## DIRECTIONS FOR THIS TASK:
Rewrite the rows below as a JSON list of strings with one string per line, and leave out blank lines. Include every row, and do not put the pictures in the answer.
┄┄┄┄┄┄
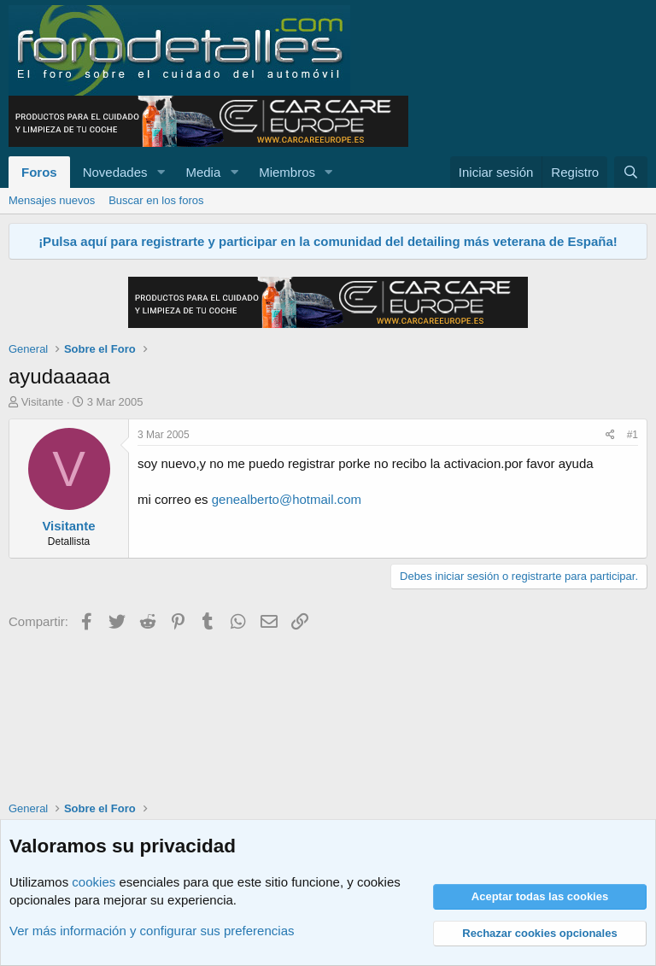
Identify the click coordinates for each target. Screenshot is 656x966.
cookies (93, 882)
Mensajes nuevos (52, 200)
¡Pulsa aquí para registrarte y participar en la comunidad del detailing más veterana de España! (328, 241)
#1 (632, 435)
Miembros (287, 172)
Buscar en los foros (155, 200)
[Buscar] (630, 172)
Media (202, 172)
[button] (161, 172)
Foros (39, 172)
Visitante (42, 401)
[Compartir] (610, 435)
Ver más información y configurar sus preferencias (151, 930)
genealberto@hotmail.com (286, 499)
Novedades (115, 172)
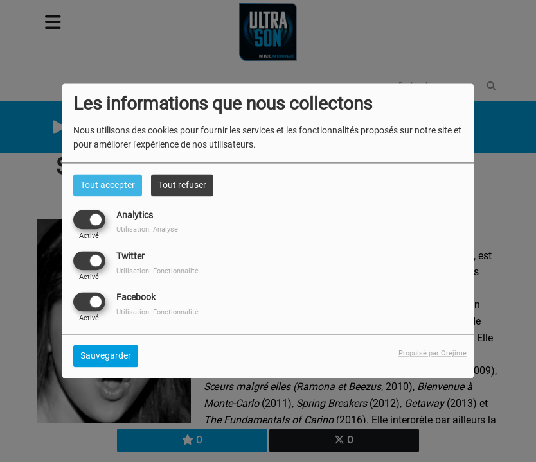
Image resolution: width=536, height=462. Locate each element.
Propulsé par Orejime (432, 354)
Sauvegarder (105, 356)
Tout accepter (107, 185)
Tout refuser (182, 185)
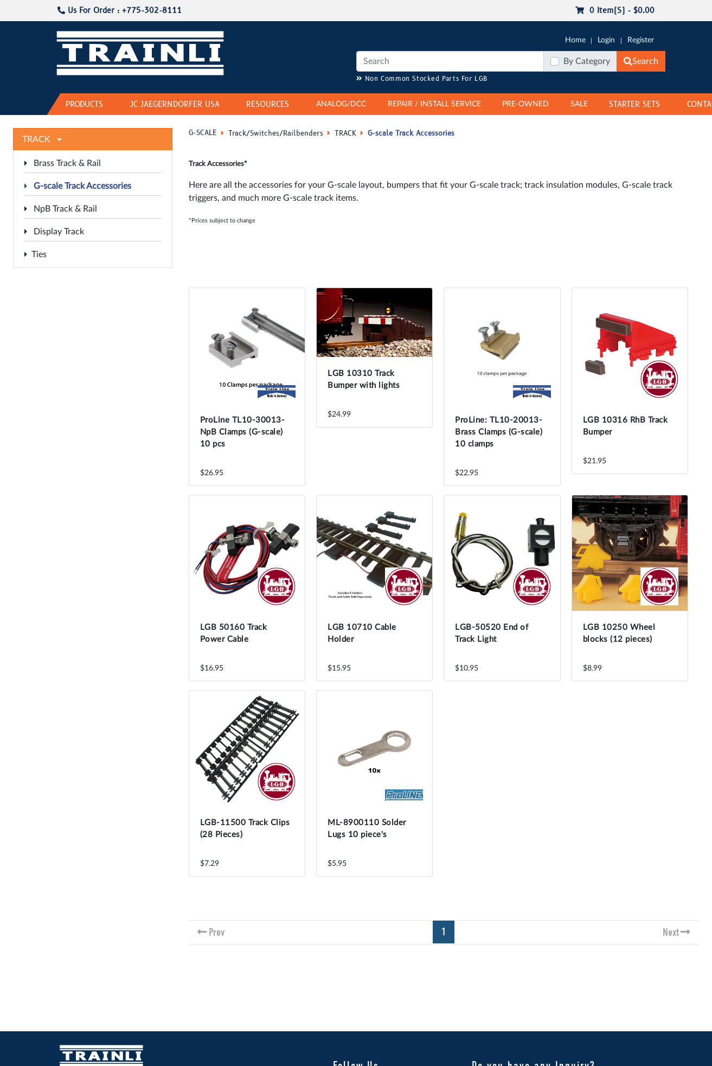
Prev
┄┄┄┄┄┄
## REPLY TO THE EXERCISE:
[
  "Identify the click coordinates for each target. Screenshot is 656x966.",
  "cookies (93, 882)",
  "Mensajes nuevos (52, 200)",
  "¡Pulsa aquí para registrarte y participar en la comunidad del detailing más veterana de España! (328, 241)",
  "#1 (632, 435)",
  "Miembros (287, 172)",
  "Buscar en los foros (155, 200)",
  "[Buscar] (630, 172)",
  "Media (202, 172)",
  "[button] (161, 172)",
  "Foros (39, 172)",
  "Visitante (42, 401)",
  "[Compartir] (610, 435)",
  "Ver más información y configurar sus preferencias (151, 930)",
  "genealberto@hotmail.com (286, 499)",
  "Novedades (115, 172)",
  "Image resolution: width=536, height=462. Locate each element.",
  "Propulsé par Orejime (432, 354)",
  "Sauvegarder (105, 356)",
  "Tout accepter (107, 185)",
  "Tout refuser (182, 185)",
  "Prev"
]